Effects of IK.D Inhibition by 4-AP on the Rate-of-Depolarization Threshold in Mouse Nodose Neurons

The low-threshold, fast-activating IK.D is characterized by its sensitivity to α-DTX and micro molar concentrations of 4-AP. 4-AP at 30–100 µM has been used to successfully and specifically inhibit this current in sensory neurons including nodose neurons (11, 17). Here, we examined the effects of 60 µM 4-AP on the dV/dtthreshold to determine whether and how much IK.D is responsible for the sensitivity of action potential generation to the rate of depolarization observed in mouse nodose neurons ( Fig. 4 ). In this analysis, we pooled the data obtained from the capsaicin-insensitive C-fiber neurons (n = 3) and the capsaicin-sensitive C-fiber neurons (n = 8) into one C-fiber neuron group. In the presence of 4-AP, more slowly rising depolarizations became effective in evoking action potentials in both A-fiber and C-fiber neurons ( Fig. 4A ). In the A-fiber neurons, 4-AP led to nearly a 10-fold decrease in the sensitivity to the rate of depolarization; the dV/dtthreshold decreased from 7.46 ± 4.79 to 0.82 ± 0.73 mV/ms. In the C-fiber neurons, the dV/dtthreshold was reduced from 0.38 ± 0.69 to 0.12 ± 0.12 mV/ms ( Fig. 4B ).

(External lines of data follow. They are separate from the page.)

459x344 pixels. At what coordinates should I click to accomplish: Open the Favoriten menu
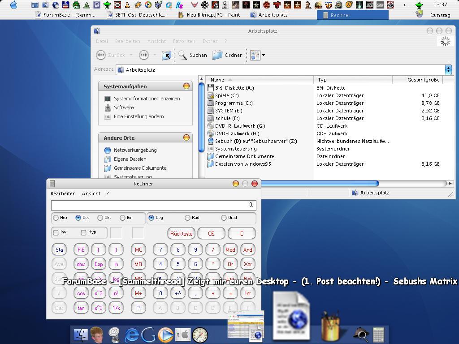tap(184, 41)
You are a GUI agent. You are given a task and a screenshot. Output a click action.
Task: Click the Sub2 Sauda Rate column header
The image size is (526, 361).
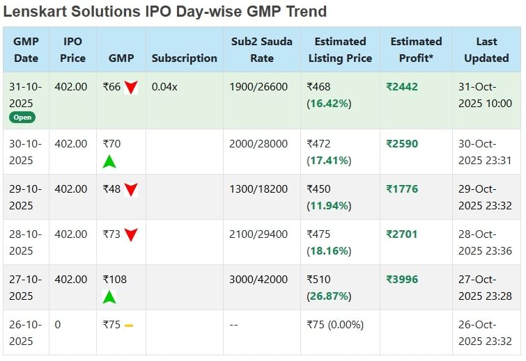[x=261, y=49]
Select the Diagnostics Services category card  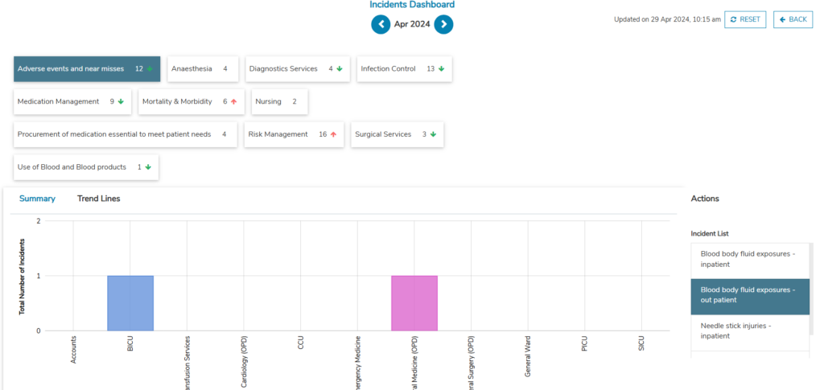(297, 69)
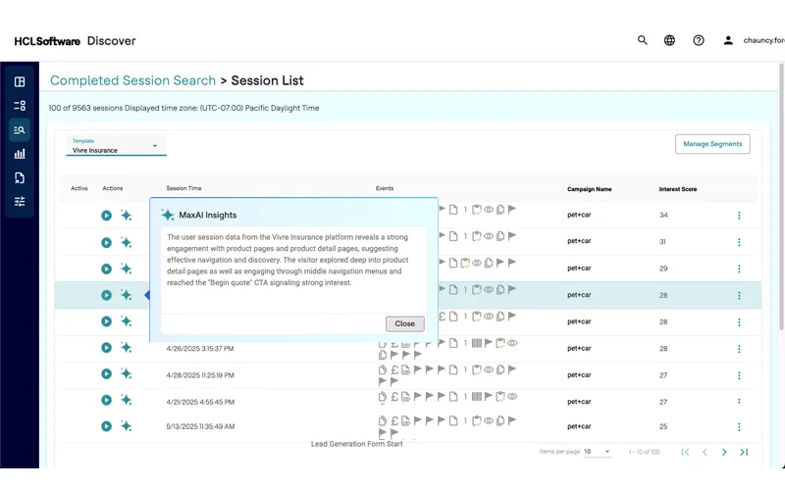Image resolution: width=785 pixels, height=489 pixels.
Task: Open the help question mark icon
Action: point(699,40)
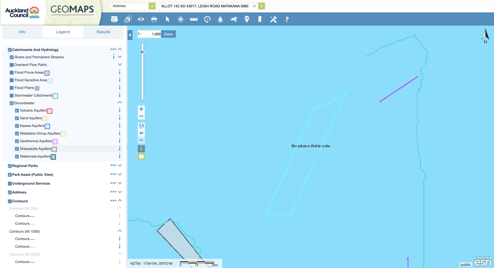Screen dimensions: 494x268
Task: Collapse the Groundwater layer group
Action: click(x=120, y=103)
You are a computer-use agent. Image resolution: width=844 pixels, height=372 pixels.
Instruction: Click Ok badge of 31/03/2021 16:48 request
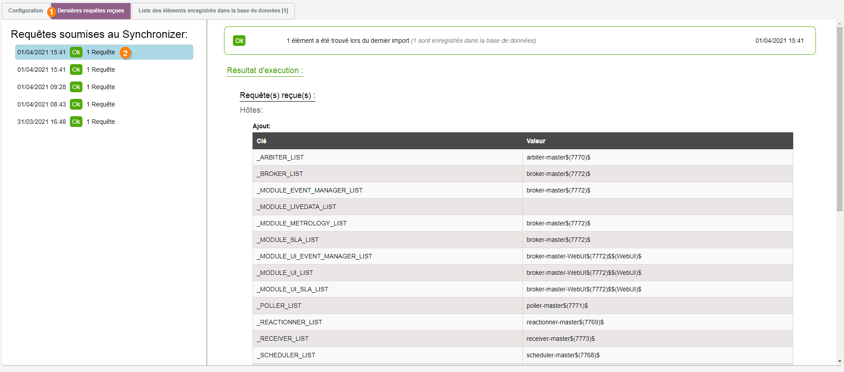coord(76,122)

We also noticed that 4-AP rendered the subthreshold membrane potential highly unstable in most C-fiber neurons in response to slow and long current ramps. This sustained and oscillating membrane depolarization may sometimes lead to late firing of action potentials. To illustrate, Fig. 5 shows several membrane potential responses to the slow current ramps obtained from one capsaicin-sensitive neuron in the presence of 60 µM 4-AP. Tracing a and b show the two slowest linear depolarization capable of evoking action potential discharge in this neuron. A linear fit to the depolarizing phase preceding the action potential in trace b gave a dV/dtthresohld of 0.032 mV/ms. The subsequent three slower current ramps elicited an initial slow depolarization that failed to initiate an action potential, followed by a sustained and oscillating depolarization (traces c through e). The sustained depolarization in tracing d eventually led to a second rapid depolarizing phase (indicated by the arrows) that evoked an action potential. The rate of this second depolarization was found to be 0.094 mV/ms, faster than the dV/dtthreshold in this neuron. This randomly occurred action potentials during the prolonged and sustained depolarization evoked by slow depolarizing current injections was occasionally observed at baseline in three of 14 C-fiber neurons and more frequently seen following the application of 4-AP in seven of 11 C-fiber neurons. In A-fiber neurons, it was only occasionally observed in the presence of 4-AP in a smaller portion of neurons (4/11 neurons). These observations indicate that 4-AP not only reduced the threshold of depolarization rate for action potential generation but also removed an important inhibitory current that counteracts against the sustained depolarizing force in nodose neurons, particularly in C-fiber neurons.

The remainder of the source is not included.